March 17, 2006 pgLOGd does not work with Postgres 8.x

I have received reports that pgLOGd does not work properly against Postgres 8.x. This is not really any big surprise to me since it has been over 2 years since I have actively worked on it. Sorry, sometimes that's the way it goes with a one-man Open Source projects, mostly because needing to eat (i.e. make real money) takes priority, as does having two children in the last 3 years. I'm sure the problems are due to the Postgres C-API changing between major releases, but I have not had time to confirm this or update pgLOGd.

Description

pgLOGd, simply put, is a program that takes web server (Apache) log entries and sends them to a database. It is called pgLOGd because of the database it was designed to function with, PostgreSQL. PostgreSQL is sometimes abbreviated as pg, this program LOGs entries, and it runs as a daemon (hence the d).

Who should use pgLOGd?

Almost (see requirements) anyone who runs a web server can use pgLOGd, however, sites that need 24x7 up-time on their web servers, or who run many virtual hosts, will benefit the most from pgLOGd.

What does it cost?

Nothing, it's Open Source (basically free.) The code is released under the BSD Open Source License

Requirements

In this version (2.3), the requirements are as follows:

  1. A PostgreSQL database installation.

  2. A Web Server capable of writing its log entries to a file and which has a customizable log entry format. pgLOGd was developed with Apache in mind and that is the recommend web server.

  3. A C compiler. After all, you get the source! The GNU gcc compiler is recommended (comes standard with most U*IX OSes.)

  4. A multi-tasking OS, FreeBSD is my preference and the development platform.

Why PostgreSQL?

Three primary reasons:

  1. The reason that most of us use the things we do, because we like them! I like PostgreSQL, so I use it. If you don't like PostgreSQL, I would dare to wager that you have never used it...

  2. PostgreSQL is fast. Yes, I said fast! Like Ford™® says: Have you driven PostgreSQL lately? If not, I highly recommend you check it out at PostgreSQL's homepage.

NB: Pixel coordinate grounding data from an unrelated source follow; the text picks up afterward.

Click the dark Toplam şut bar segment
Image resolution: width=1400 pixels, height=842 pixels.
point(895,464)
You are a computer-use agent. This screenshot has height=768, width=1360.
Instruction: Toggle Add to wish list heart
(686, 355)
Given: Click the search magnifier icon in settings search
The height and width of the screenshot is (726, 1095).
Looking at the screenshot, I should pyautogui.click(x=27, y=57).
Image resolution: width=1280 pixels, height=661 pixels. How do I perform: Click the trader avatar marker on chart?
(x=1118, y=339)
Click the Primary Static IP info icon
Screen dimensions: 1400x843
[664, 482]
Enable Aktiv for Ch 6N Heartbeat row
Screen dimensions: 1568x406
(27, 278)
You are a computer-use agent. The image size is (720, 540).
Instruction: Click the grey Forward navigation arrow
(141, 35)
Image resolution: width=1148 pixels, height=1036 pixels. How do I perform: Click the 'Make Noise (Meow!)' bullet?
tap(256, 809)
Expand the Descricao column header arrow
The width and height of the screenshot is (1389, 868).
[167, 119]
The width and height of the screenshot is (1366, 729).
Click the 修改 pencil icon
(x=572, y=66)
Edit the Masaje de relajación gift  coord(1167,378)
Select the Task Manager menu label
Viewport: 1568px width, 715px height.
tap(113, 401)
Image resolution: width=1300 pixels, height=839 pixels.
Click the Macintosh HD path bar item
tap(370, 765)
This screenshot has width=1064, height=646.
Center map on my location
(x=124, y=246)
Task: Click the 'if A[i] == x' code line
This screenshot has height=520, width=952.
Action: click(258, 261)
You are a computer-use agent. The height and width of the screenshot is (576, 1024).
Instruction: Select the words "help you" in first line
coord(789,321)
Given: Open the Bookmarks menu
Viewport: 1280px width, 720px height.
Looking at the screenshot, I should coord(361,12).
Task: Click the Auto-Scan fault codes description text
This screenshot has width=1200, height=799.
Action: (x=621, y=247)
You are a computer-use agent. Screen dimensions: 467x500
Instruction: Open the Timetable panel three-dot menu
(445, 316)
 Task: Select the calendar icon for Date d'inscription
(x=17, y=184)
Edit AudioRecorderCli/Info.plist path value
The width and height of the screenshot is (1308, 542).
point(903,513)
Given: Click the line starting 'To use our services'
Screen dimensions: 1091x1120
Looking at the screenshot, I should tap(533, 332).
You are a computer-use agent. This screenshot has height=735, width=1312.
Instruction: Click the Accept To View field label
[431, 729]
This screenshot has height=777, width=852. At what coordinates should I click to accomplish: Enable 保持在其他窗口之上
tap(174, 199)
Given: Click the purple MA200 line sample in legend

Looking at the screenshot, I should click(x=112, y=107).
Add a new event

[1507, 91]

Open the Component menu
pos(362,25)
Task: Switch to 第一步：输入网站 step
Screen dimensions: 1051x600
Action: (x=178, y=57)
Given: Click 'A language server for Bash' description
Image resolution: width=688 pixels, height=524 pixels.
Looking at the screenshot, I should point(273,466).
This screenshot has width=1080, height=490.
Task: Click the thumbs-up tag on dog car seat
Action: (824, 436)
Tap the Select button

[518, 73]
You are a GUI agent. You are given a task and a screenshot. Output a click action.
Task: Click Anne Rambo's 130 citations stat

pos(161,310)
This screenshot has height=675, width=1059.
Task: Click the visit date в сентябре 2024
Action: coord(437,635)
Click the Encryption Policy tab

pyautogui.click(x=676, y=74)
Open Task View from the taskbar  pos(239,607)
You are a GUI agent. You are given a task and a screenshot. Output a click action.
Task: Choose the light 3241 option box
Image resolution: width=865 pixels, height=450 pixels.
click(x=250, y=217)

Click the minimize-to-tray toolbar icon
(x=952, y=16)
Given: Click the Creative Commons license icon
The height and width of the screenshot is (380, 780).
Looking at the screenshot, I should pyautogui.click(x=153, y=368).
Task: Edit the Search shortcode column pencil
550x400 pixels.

  3. It provides the asynchronous connection and query processing needed to make pgLOGd robust and fast. See the Features and README for details.

Where do I get pgLOGd?

Download the Source.

Features

Here I will list the prominent features of pgLOGd and briefly describe each one. For more detail about these features and how they came to be, see the pgLOGd README.

Installation and Configuration

Setting up and operating pgLOGd is very straight forward, however there are some areas that may leave you asking why? Please see the README for complete details on the reasoning behind pgLOGd.

Assumptions

Never assume! ;-) But, I will assume:

Precompile

Edit the Makefile if your PostgreSQL installation is not in /usr/local/pgsql.

PostgreSQL Backend

Create an entry in the /path/to/postgres/data/pg_hba.conf file to allow connections from what ever machine your web server is running on. If your postmaster and web server are on the same box, this step can be skipped.

Make sure your postmaster is running with the -i option, only needed if your web server is not running on the same box as the postmaster.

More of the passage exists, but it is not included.